_Data for the task:_
======
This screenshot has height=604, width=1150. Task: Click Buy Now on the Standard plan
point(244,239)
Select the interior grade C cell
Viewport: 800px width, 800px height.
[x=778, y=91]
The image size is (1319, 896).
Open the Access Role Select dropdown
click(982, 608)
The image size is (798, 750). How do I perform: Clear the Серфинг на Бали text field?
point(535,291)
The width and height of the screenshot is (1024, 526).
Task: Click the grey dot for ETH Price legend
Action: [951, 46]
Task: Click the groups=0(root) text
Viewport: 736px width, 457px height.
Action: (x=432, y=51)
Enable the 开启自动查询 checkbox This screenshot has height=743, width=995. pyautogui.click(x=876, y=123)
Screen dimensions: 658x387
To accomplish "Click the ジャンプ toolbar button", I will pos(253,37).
======
_Task:_ The material above should be returned exactly, in full.

_Completed task:_
This screenshot has height=604, width=1150. Task: Click Buy Now on the Standard plan
point(244,239)
Select the interior grade C cell
Viewport: 800px width, 800px height.
[x=778, y=91]
The image size is (1319, 896).
Open the Access Role Select dropdown
click(982, 608)
The image size is (798, 750). How do I perform: Clear the Серфинг на Бали text field?
point(535,291)
The width and height of the screenshot is (1024, 526).
Task: Click the grey dot for ETH Price legend
Action: [951, 46]
Task: Click the groups=0(root) text
Viewport: 736px width, 457px height.
Action: (x=432, y=51)
Enable the 开启自动查询 checkbox This screenshot has height=743, width=995. pyautogui.click(x=876, y=123)
Screen dimensions: 658x387
To accomplish "Click the ジャンプ toolbar button", I will pos(253,37).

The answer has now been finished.